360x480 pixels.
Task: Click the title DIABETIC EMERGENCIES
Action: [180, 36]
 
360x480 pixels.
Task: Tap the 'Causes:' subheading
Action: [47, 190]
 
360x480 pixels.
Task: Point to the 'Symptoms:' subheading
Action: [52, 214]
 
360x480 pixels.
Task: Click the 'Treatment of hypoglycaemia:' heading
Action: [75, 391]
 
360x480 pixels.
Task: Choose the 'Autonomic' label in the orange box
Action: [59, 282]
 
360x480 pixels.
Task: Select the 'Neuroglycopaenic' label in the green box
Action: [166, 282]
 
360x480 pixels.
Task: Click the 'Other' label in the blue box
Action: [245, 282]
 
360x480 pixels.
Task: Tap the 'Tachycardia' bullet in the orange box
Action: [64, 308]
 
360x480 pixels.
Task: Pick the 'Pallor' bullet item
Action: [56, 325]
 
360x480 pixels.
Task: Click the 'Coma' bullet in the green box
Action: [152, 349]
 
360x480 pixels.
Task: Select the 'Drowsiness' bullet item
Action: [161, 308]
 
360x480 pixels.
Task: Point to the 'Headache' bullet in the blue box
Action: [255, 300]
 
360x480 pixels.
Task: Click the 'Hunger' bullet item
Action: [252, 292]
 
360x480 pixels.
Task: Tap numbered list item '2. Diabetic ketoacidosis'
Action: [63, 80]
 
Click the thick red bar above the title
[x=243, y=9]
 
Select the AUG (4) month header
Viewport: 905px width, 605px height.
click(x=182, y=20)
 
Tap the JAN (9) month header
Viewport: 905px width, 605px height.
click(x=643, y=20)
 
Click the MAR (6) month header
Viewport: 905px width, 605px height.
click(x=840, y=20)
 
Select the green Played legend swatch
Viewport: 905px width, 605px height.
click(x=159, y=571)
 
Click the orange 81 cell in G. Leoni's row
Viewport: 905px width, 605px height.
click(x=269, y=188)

* _Short exercise_:
Collect every line in the entries above that contains the word "orange", treating uppercase and lowercase as different.

* _Task answer_:
Task: Choose the 'Autonomic' label in the orange box
Task: Tap the 'Tachycardia' bullet in the orange box
Click the orange 81 cell in G. Leoni's row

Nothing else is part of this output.